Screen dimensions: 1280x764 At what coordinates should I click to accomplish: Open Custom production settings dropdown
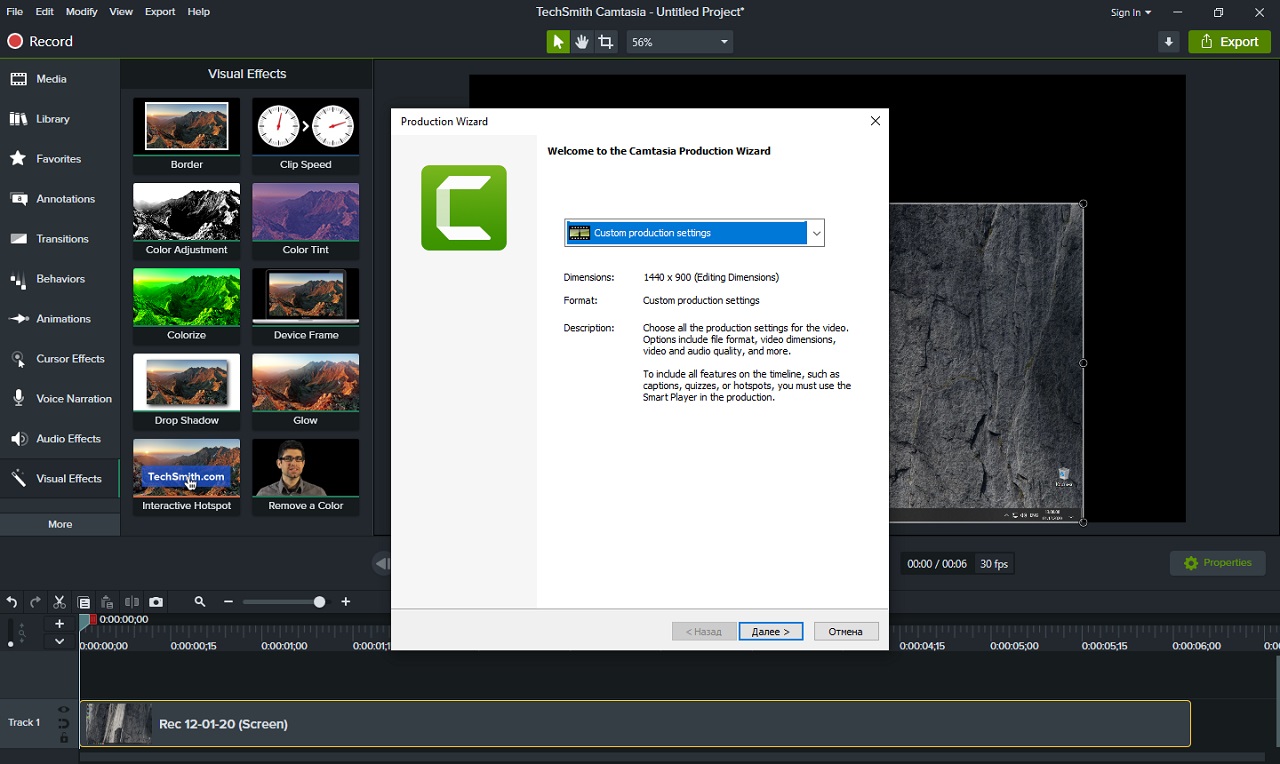[x=694, y=233]
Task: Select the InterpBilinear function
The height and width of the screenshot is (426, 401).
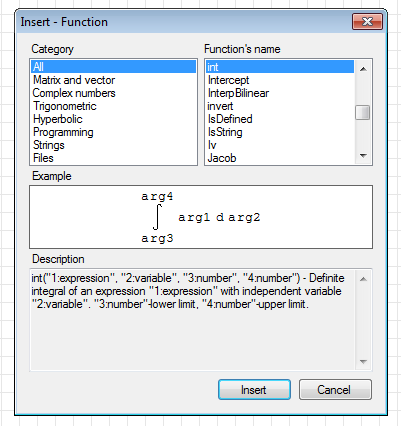Action: point(280,93)
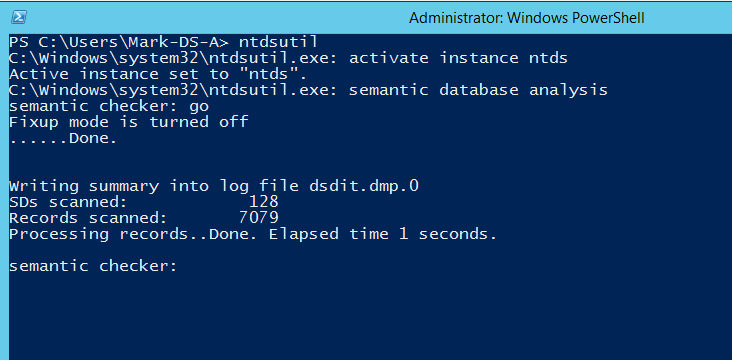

Task directions: Copy out every line of the records above word for word, leaving out the pictures.

Final answer:
Screen dimensions: 1280x764 At what coordinates should I click to accomplish: Open Custom production settings dropdown
[x=694, y=233]
Task: Select the InterpBilinear function
The height and width of the screenshot is (426, 401).
Action: point(280,93)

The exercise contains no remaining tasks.